The emigration initially ended at the Aéroport international de Montréal-Dorval . Workers were sought among the immigrants who had arrived . Haderlein went to a fast food restaurant. With the money he saved, he was able to travel further west . In Edmonton , he worked in the music department of the city library. He taught himself the English language with the help of her sound recordings of Laurence Olivier in Shakespeare dramas . A professor at the University of Alberta recognized his German accent and offered him to teach German at the university . Despite the lower income, Haderlein struck. Soon not only a teacher but also a student , he graduated in comparative literary history with a master's degree . For his doctoral thesis on a literary doppelganger, he had to learn foreign languages ​​and get seven typewriters with characters from the Latin , Greek , French , Hebrew , Cyrillic and Gothic alphabets .

While still a doctoral student , he went to the University of Saskatchewan.
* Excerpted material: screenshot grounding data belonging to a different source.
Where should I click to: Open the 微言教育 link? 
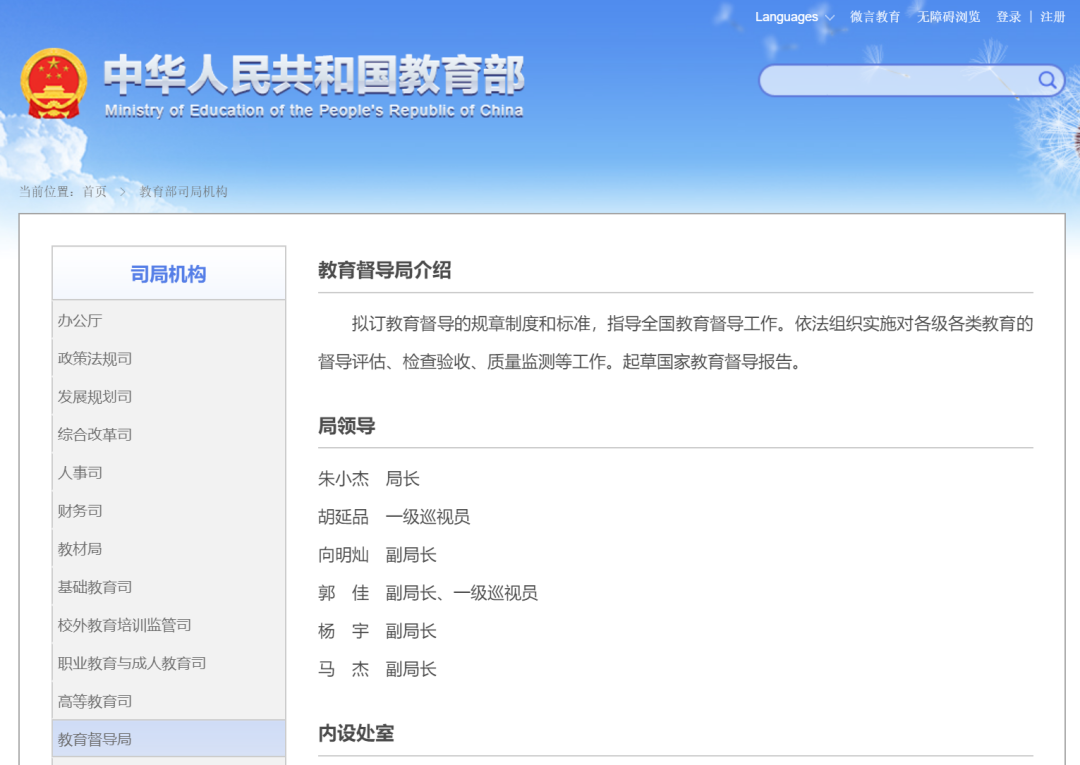point(875,17)
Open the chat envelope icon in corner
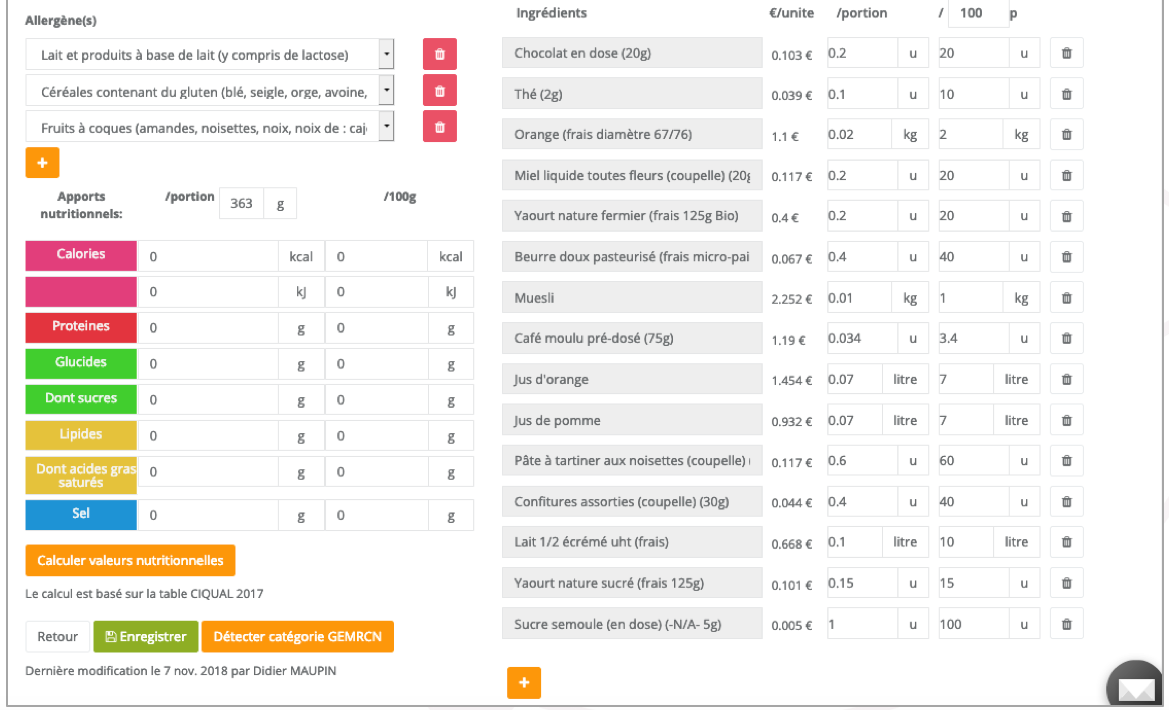Viewport: 1169px width, 710px height. click(1136, 688)
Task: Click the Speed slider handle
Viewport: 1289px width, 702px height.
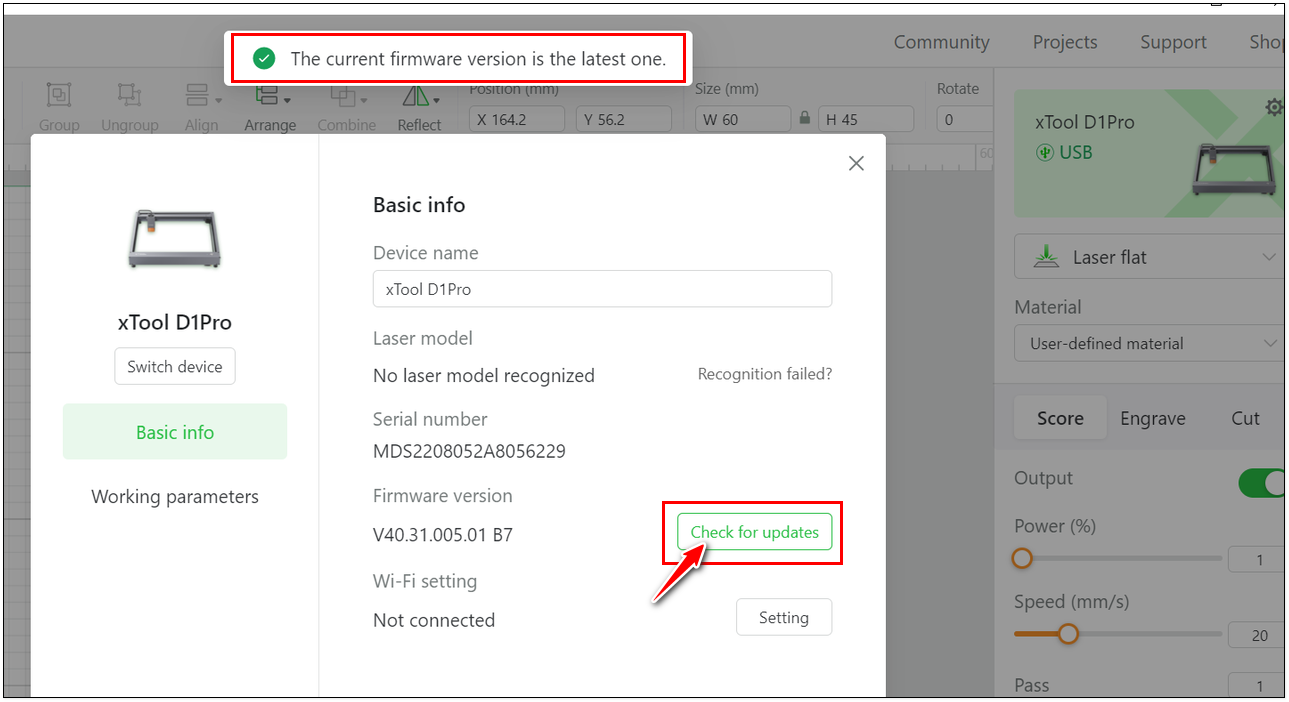Action: [x=1068, y=634]
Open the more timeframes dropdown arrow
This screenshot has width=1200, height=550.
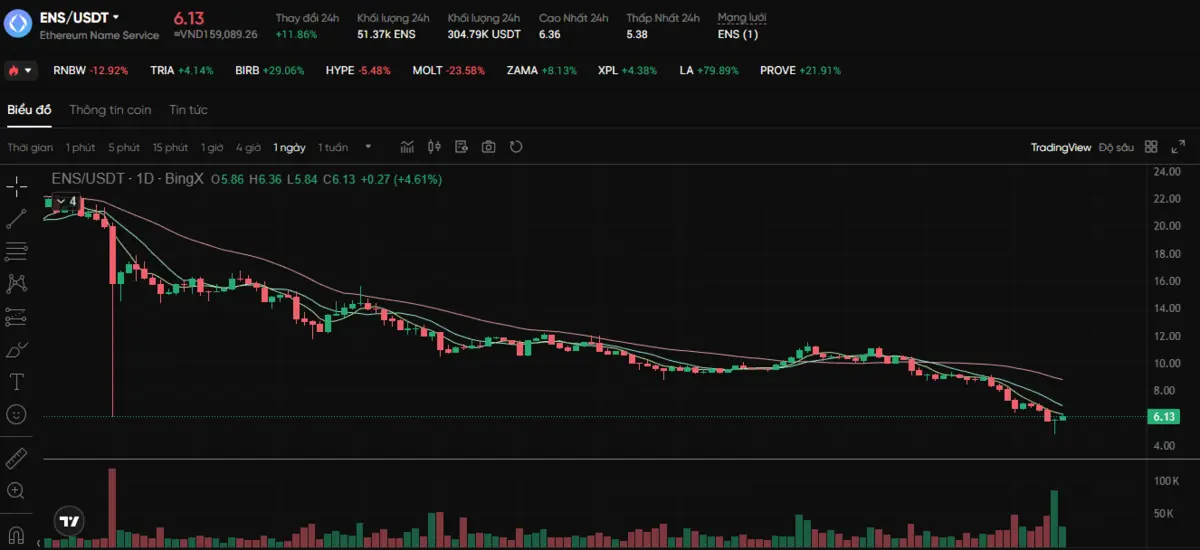point(368,147)
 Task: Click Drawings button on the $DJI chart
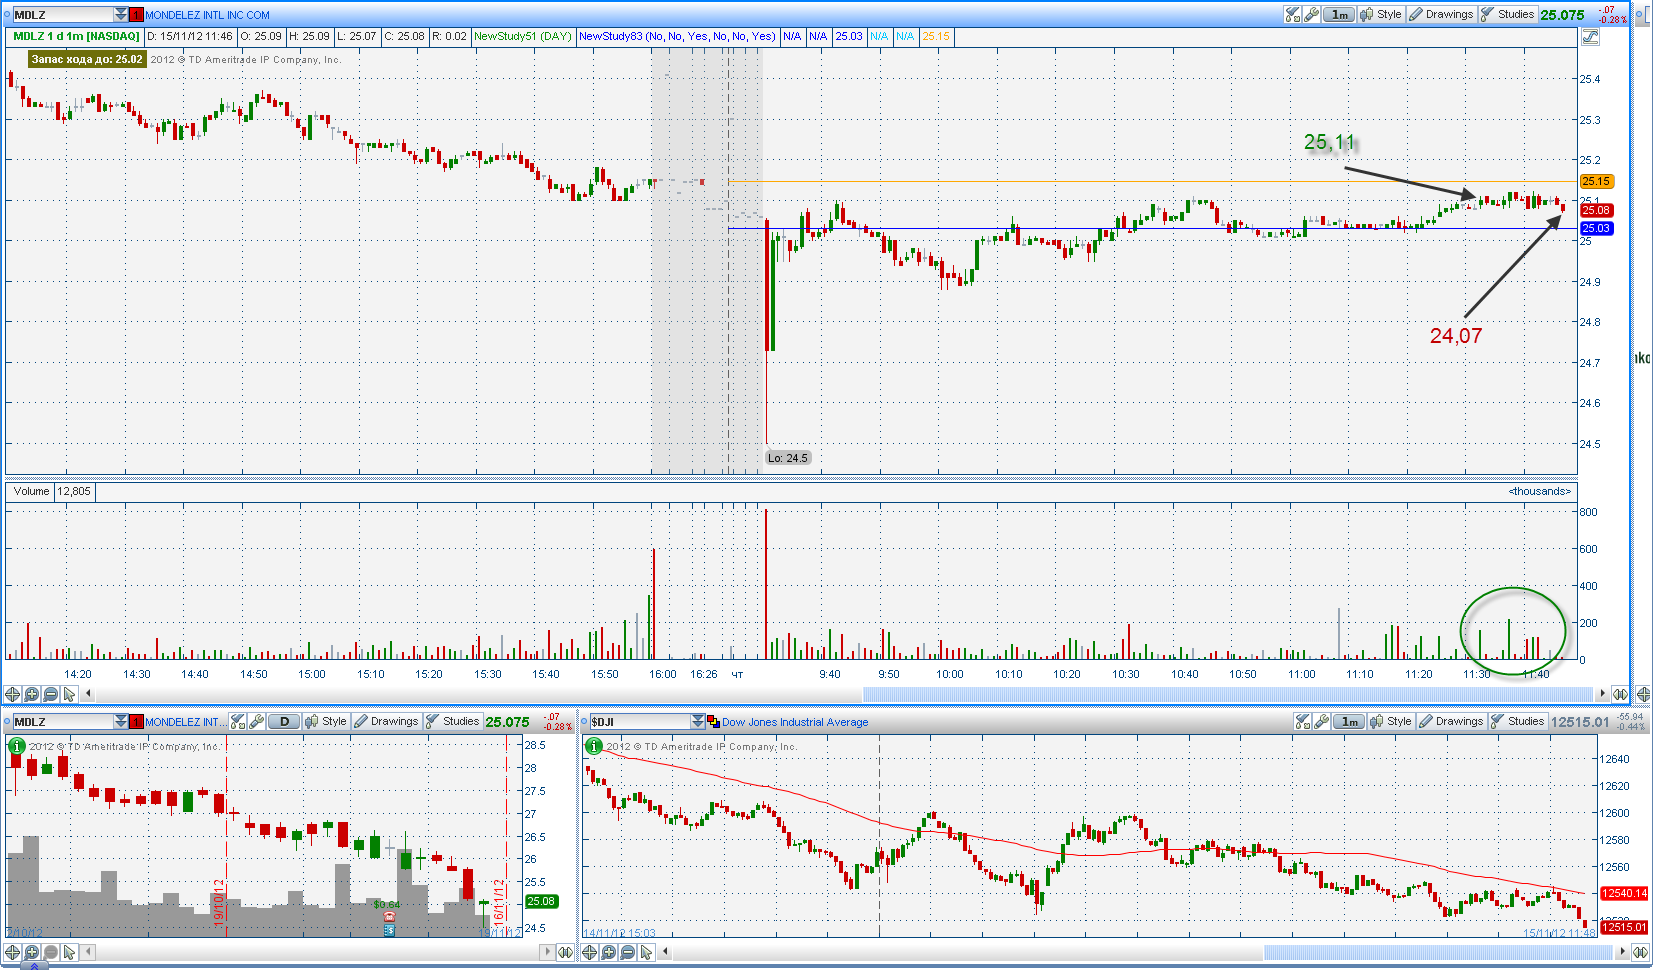click(1450, 721)
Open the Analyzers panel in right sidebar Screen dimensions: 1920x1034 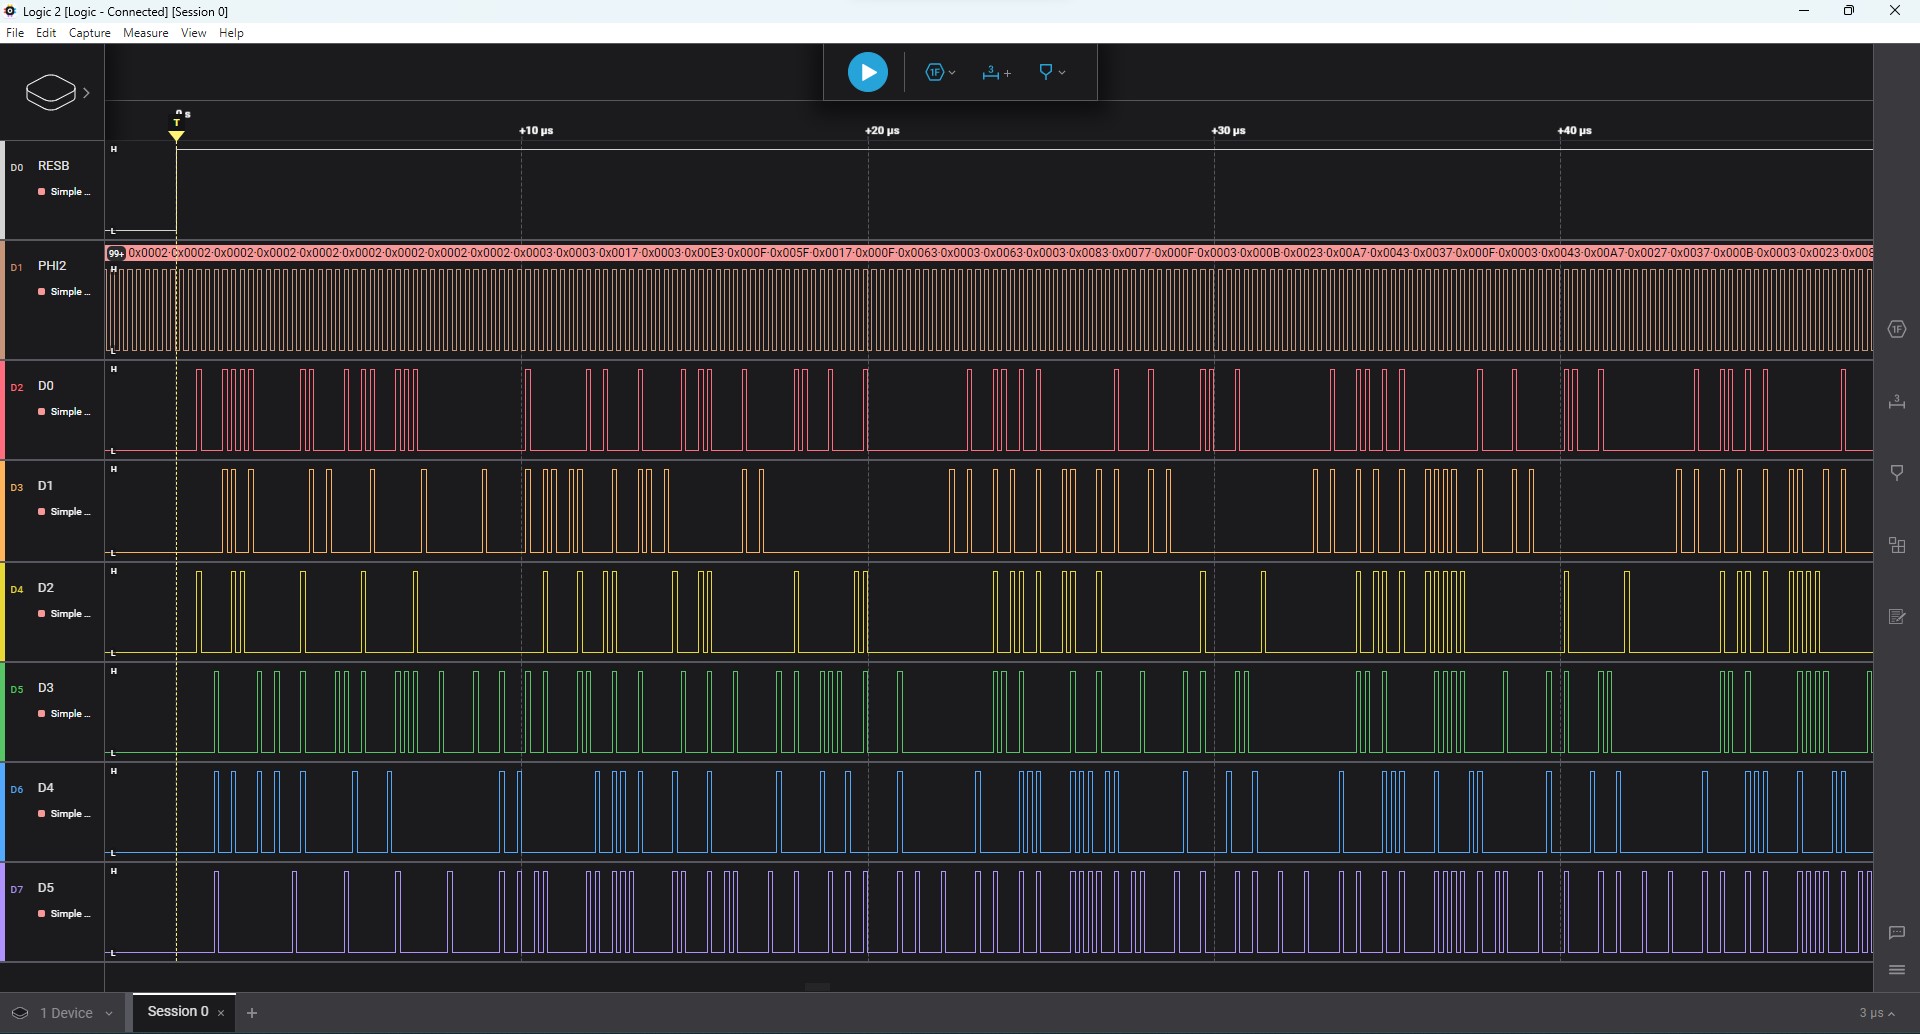(x=1897, y=329)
There he met Marianne Vangool, who had immigrated with her parents as the oldest of eleven siblings from Belgium . She married Haderlein in 1966 and wrote his dissertation , with which he obtained a Ph.D. PhD . As a professor for German language and comparative literature, he devoted himself particularly to medieval texts. He was able to quote from the works of English and German poets by heart. He held William Shakespeare and Ernst Toller in high regard among the playwrights .

Poems

Haderlein not only wrote textbooks , but also poetry . Written in German and partly reminiscent of Stefan George , they appeared in the German-Canadian Yearbook . When Haderlein and his wife spent a sabbatical year in Germany in 1974 , they missed the vastness of Canada's landscape . They had become Canadians . In 1980, Haderlein bought a lonely country estate. There he wrote the two volumes of poetry Saskatchewan Sounds Good , which were published in 1986 and 1990. In addition, he learned the Mongolian language .

Occasionally irascible, quarrelsome and hurtful, the experienced Haderlein was steadfast and stubborn - which was proven in 1988 when his faculty went on strike . After 1999 emeritus was, he sold at the farmers market in Saskatoon regularly his honey . When he was recovering from heart surgery in 2008 , he wrote a cycle of poems based on medieval Swiss verses dealing with the visit of death . He translated a (foreboding) poem into English:

Death - To the Poet

look at you scribbling in your hovel
instead of scraping with your shovel
i'm on my way with dirge and hearses
one puny stroke and no more verses.

When Haderlein suffered a fatal stroke at the age of 80 , he left his wife, a son, two grandchildren and siblings in Germany. He had requested funeral donations for the benefit of the Saskatoon City Hospital Foundation .

Individual evidence

  1. a b c d e f g Chris Ewing-Weisz: Konrad Haderlein was just passing through when he fell for the Prairies (The Globe and Mail) (Engl.)
  2. a b Obituary in The StarPhoenix (Engl.)
  3. Kösener Corpslisten 1996, 49/370.